▶ [RECORDS SHOWN]:
-- -- --

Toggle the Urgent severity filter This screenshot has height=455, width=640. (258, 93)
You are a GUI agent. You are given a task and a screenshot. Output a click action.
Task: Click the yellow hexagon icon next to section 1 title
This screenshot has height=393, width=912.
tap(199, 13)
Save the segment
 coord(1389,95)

-- -- --

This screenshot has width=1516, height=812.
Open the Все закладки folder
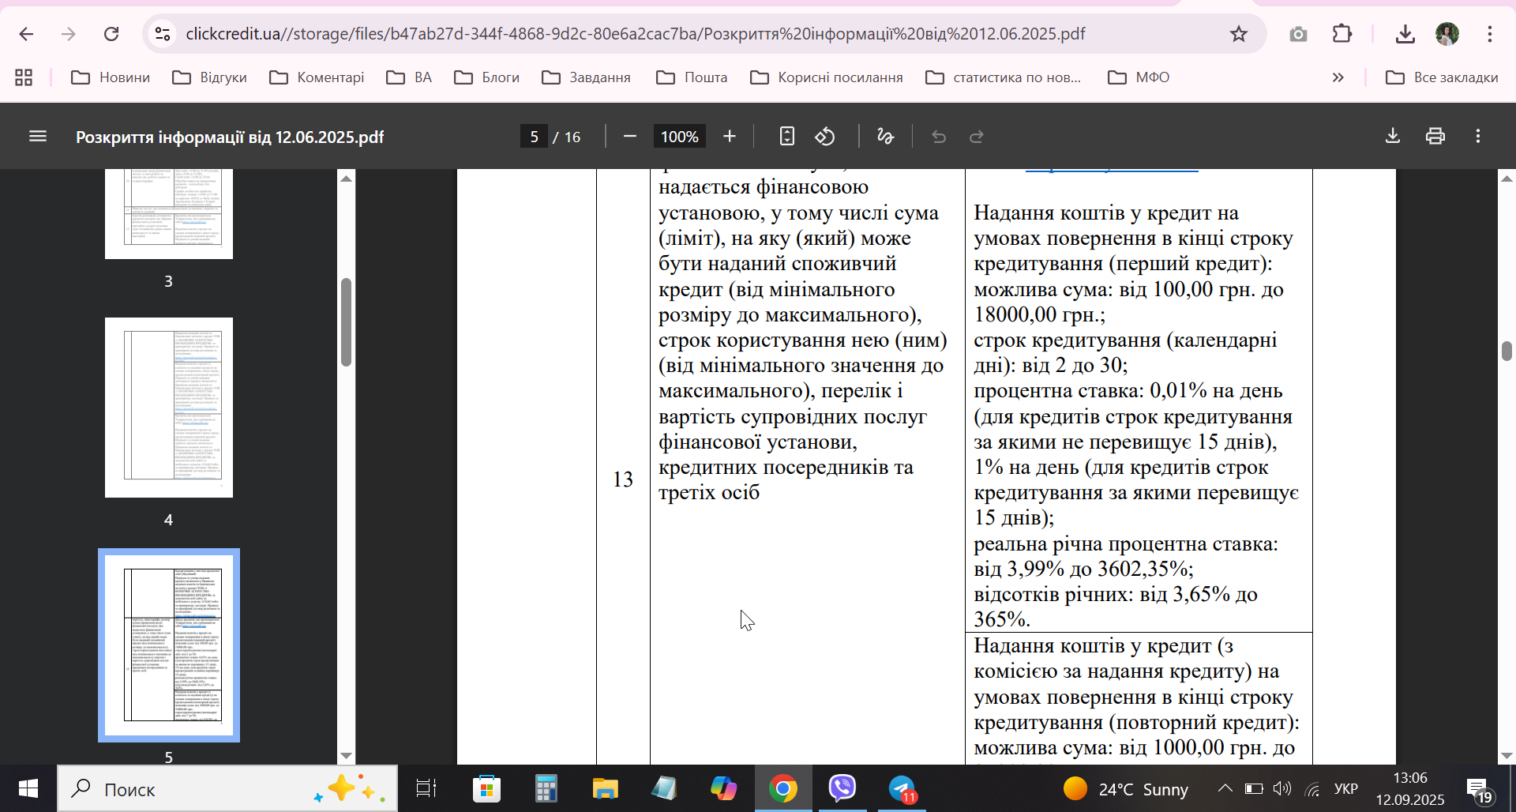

-- -- --

▶ [TRY IT]: Go back to the listing above. Copy word for word the lines from the one with "This screenshot has width=1516, height=812." through the one with "Open the Все закладки folder", and nothing more.

▶ [SOLUTION TO THIS EXERCISE]:
This screenshot has width=1516, height=812.
Open the Все закладки folder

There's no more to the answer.